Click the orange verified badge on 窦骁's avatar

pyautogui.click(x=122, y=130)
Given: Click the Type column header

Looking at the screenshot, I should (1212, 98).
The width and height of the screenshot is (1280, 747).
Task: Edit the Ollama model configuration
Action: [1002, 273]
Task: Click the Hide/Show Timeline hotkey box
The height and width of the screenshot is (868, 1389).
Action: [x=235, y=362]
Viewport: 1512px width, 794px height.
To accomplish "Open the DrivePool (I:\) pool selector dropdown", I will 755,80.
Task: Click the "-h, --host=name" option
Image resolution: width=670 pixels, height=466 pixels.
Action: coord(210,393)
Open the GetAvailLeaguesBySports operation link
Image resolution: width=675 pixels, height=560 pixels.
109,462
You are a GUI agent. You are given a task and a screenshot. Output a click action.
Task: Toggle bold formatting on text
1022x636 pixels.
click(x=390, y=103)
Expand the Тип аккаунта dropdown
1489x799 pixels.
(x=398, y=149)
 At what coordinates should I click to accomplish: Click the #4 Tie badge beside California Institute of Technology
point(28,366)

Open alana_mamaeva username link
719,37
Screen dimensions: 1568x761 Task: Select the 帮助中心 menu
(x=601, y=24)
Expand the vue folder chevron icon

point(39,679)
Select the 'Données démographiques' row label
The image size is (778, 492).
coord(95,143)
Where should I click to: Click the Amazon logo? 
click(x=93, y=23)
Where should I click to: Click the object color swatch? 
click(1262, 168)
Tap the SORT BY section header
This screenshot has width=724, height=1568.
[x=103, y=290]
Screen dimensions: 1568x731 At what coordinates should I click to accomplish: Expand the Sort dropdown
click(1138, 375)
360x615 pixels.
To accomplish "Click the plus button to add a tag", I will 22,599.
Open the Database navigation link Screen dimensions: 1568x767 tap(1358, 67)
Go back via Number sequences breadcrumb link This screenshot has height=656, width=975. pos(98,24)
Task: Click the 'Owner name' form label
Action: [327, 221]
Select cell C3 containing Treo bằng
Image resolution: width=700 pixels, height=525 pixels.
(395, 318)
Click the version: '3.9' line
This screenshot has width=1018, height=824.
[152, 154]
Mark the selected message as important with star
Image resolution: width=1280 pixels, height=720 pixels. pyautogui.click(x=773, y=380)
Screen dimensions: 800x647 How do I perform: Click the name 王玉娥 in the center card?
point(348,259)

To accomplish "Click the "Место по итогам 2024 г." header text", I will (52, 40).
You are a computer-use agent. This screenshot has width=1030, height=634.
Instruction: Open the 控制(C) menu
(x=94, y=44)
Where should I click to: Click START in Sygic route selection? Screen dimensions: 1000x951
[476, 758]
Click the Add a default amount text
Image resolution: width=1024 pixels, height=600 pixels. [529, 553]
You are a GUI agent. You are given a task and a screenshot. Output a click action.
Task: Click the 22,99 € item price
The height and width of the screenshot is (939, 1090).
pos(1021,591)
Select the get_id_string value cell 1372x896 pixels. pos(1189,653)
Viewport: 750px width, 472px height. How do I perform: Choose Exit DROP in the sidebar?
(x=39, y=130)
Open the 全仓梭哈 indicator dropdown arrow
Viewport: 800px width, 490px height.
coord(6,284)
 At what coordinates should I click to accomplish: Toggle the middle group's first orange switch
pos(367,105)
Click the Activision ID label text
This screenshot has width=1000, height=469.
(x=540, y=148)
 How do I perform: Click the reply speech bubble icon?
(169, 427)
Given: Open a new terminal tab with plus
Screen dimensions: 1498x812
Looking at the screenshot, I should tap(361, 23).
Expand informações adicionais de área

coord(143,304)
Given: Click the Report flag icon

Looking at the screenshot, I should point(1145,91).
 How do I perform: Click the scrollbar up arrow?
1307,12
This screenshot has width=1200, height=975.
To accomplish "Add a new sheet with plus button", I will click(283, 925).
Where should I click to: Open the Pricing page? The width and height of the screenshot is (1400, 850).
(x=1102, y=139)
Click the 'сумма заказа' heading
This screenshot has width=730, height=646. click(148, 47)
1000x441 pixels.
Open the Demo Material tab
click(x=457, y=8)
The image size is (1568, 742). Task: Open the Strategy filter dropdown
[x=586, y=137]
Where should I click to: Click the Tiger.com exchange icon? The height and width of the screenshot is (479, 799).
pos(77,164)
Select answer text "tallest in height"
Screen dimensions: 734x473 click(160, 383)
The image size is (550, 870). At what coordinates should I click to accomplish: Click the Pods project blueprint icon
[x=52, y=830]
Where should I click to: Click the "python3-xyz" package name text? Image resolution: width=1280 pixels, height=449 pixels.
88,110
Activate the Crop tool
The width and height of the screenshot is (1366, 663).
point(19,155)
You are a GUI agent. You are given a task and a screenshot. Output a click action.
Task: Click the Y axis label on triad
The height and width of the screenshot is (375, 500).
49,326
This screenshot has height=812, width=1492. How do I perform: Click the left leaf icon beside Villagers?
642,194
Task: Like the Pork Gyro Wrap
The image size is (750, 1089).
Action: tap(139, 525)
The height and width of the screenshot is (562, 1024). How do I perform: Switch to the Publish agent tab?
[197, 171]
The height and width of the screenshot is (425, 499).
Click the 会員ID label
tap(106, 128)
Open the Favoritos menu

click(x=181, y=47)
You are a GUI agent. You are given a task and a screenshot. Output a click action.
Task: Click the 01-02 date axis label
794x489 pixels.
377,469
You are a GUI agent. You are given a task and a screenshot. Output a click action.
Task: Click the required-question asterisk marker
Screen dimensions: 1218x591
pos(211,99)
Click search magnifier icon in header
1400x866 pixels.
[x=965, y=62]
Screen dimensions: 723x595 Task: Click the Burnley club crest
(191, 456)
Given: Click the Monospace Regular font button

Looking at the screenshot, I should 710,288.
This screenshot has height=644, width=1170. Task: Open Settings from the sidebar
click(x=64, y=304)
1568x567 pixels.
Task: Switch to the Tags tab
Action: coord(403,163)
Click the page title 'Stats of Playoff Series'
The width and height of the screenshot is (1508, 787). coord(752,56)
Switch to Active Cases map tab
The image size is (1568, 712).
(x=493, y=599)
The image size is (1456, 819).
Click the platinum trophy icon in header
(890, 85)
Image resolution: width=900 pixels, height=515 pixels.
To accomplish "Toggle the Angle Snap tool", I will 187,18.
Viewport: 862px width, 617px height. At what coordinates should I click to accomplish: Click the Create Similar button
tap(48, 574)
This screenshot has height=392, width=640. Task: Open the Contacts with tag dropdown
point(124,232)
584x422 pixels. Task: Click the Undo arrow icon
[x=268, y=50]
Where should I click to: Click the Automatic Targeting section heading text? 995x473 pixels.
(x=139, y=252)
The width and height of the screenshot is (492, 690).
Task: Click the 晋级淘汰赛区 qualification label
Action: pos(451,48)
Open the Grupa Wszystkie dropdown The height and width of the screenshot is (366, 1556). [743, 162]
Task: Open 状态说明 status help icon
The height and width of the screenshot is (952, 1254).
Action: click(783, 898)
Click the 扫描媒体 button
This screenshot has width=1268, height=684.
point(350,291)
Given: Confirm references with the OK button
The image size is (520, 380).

- - -

• **Your instructions**
Retype the listing in full, keeping every word as it appears.

• **Output for this task**
Click the orange verified badge on 窦骁's avatar

pyautogui.click(x=122, y=130)
Given: Click the Type column header

Looking at the screenshot, I should (1212, 98).
The width and height of the screenshot is (1280, 747).
Task: Edit the Ollama model configuration
Action: [1002, 273]
Task: Click the Hide/Show Timeline hotkey box
The height and width of the screenshot is (868, 1389).
Action: [x=235, y=362]
Viewport: 1512px width, 794px height.
To accomplish "Open the DrivePool (I:\) pool selector dropdown", I will 755,80.
Task: Click the "-h, --host=name" option
Image resolution: width=670 pixels, height=466 pixels.
Action: coord(210,393)
Open the GetAvailLeaguesBySports operation link
Image resolution: width=675 pixels, height=560 pixels.
109,462
You are a GUI agent. You are given a task and a screenshot. Output a click action.
Task: Toggle bold formatting on text
1022x636 pixels.
click(x=390, y=103)
Expand the Тип аккаунта dropdown
1489x799 pixels.
(x=398, y=149)
 At what coordinates should I click to accomplish: Click the #4 Tie badge beside California Institute of Technology
point(28,366)

Open alana_mamaeva username link
719,37
Screen dimensions: 1568x761 Task: Select the 帮助中心 menu
(x=601, y=24)
Expand the vue folder chevron icon

point(39,679)
Select the 'Données démographiques' row label
The image size is (778, 492).
coord(95,143)
Where should I click to: Click the Amazon logo? 
click(x=93, y=23)
Where should I click to: Click the object color swatch? 
click(1262, 168)
Tap the SORT BY section header
This screenshot has width=724, height=1568.
[x=103, y=290]
Screen dimensions: 1568x731 At what coordinates should I click to accomplish: Expand the Sort dropdown
click(1138, 375)
360x615 pixels.
To accomplish "Click the plus button to add a tag", I will 22,599.
Open the Database navigation link Screen dimensions: 1568x767 tap(1358, 67)
Go back via Number sequences breadcrumb link This screenshot has height=656, width=975. pos(98,24)
Task: Click the 'Owner name' form label
Action: [327, 221]
Select cell C3 containing Treo bằng
Image resolution: width=700 pixels, height=525 pixels.
(395, 318)
Click the version: '3.9' line
This screenshot has width=1018, height=824.
[152, 154]
Mark the selected message as important with star
Image resolution: width=1280 pixels, height=720 pixels. pyautogui.click(x=773, y=380)
Screen dimensions: 800x647 How do I perform: Click the name 王玉娥 in the center card?
point(348,259)

To accomplish "Click the "Место по итогам 2024 г." header text", I will (52, 40).
You are a computer-use agent. This screenshot has width=1030, height=634.
Instruction: Open the 控制(C) menu
(x=94, y=44)
Where should I click to: Click START in Sygic route selection? Screen dimensions: 1000x951
[476, 758]
Click the Add a default amount text
Image resolution: width=1024 pixels, height=600 pixels. [529, 553]
You are a GUI agent. You are given a task and a screenshot. Output a click action.
Task: Click the 22,99 € item price
The height and width of the screenshot is (939, 1090).
pos(1021,591)
Select the get_id_string value cell 1372x896 pixels. pos(1189,653)
Viewport: 750px width, 472px height. How do I perform: Choose Exit DROP in the sidebar?
(x=39, y=130)
Open the 全仓梭哈 indicator dropdown arrow
Viewport: 800px width, 490px height.
coord(6,284)
 At what coordinates should I click to accomplish: Toggle the middle group's first orange switch
pos(367,105)
Click the Activision ID label text
This screenshot has width=1000, height=469.
(x=540, y=148)
 How do I perform: Click the reply speech bubble icon?
(169, 427)
Given: Open a new terminal tab with plus
Screen dimensions: 1498x812
Looking at the screenshot, I should tap(361, 23).
Expand informações adicionais de área

coord(143,304)
Given: Click the Report flag icon

Looking at the screenshot, I should point(1145,91).
 How do I perform: Click the scrollbar up arrow?
1307,12
This screenshot has width=1200, height=975.
To accomplish "Add a new sheet with plus button", I will click(283, 925).
Where should I click to: Open the Pricing page? The width and height of the screenshot is (1400, 850).
(x=1102, y=139)
Click the 'сумма заказа' heading
This screenshot has width=730, height=646. click(148, 47)
1000x441 pixels.
Open the Demo Material tab
click(x=457, y=8)
The image size is (1568, 742). Task: Open the Strategy filter dropdown
[x=586, y=137]
Where should I click to: Click the Tiger.com exchange icon? The height and width of the screenshot is (479, 799).
pos(77,164)
Select answer text "tallest in height"
Screen dimensions: 734x473 click(160, 383)
The image size is (550, 870). At what coordinates should I click to accomplish: Click the Pods project blueprint icon
[x=52, y=830]
Where should I click to: Click the "python3-xyz" package name text? Image resolution: width=1280 pixels, height=449 pixels.
88,110
Activate the Crop tool
The width and height of the screenshot is (1366, 663).
point(19,155)
You are a GUI agent. You are given a task and a screenshot. Output a click action.
Task: Click the Y axis label on triad
The height and width of the screenshot is (375, 500).
49,326
This screenshot has height=812, width=1492. How do I perform: Click the left leaf icon beside Villagers?
642,194
Task: Like the Pork Gyro Wrap
The image size is (750, 1089).
Action: tap(139, 525)
The height and width of the screenshot is (562, 1024). How do I perform: Switch to the Publish agent tab?
[197, 171]
The height and width of the screenshot is (425, 499).
Click the 会員ID label
tap(106, 128)
Open the Favoritos menu

click(x=181, y=47)
You are a GUI agent. You are given a task and a screenshot. Output a click action.
Task: Click the 01-02 date axis label
794x489 pixels.
377,469
You are a GUI agent. You are given a task and a screenshot. Output a click action.
Task: Click the required-question asterisk marker
Screen dimensions: 1218x591
pos(211,99)
Click search magnifier icon in header
1400x866 pixels.
[x=965, y=62]
Screen dimensions: 723x595 Task: Click the Burnley club crest
(191, 456)
Given: Click the Monospace Regular font button

Looking at the screenshot, I should 710,288.
This screenshot has height=644, width=1170. Task: Open Settings from the sidebar
click(x=64, y=304)
1568x567 pixels.
Task: Switch to the Tags tab
Action: coord(403,163)
Click the page title 'Stats of Playoff Series'
The width and height of the screenshot is (1508, 787). coord(752,56)
Switch to Active Cases map tab
The image size is (1568, 712).
(x=493, y=599)
The image size is (1456, 819).
Click the platinum trophy icon in header
(890, 85)
Image resolution: width=900 pixels, height=515 pixels.
To accomplish "Toggle the Angle Snap tool", I will 187,18.
Viewport: 862px width, 617px height. At what coordinates should I click to accomplish: Click the Create Similar button
tap(48, 574)
This screenshot has height=392, width=640. Task: Open the Contacts with tag dropdown
point(124,232)
584x422 pixels. Task: Click the Undo arrow icon
[x=268, y=50]
Where should I click to: Click the Automatic Targeting section heading text? 995x473 pixels.
(x=139, y=252)
The width and height of the screenshot is (492, 690).
Task: Click the 晋级淘汰赛区 qualification label
Action: pos(451,48)
Open the Grupa Wszystkie dropdown The height and width of the screenshot is (366, 1556). [743, 162]
Task: Open 状态说明 status help icon
The height and width of the screenshot is (952, 1254).
Action: click(783, 898)
Click the 扫描媒体 button
This screenshot has width=1268, height=684.
point(350,291)
Given: Confirm references with the OK button
The image size is (520, 380).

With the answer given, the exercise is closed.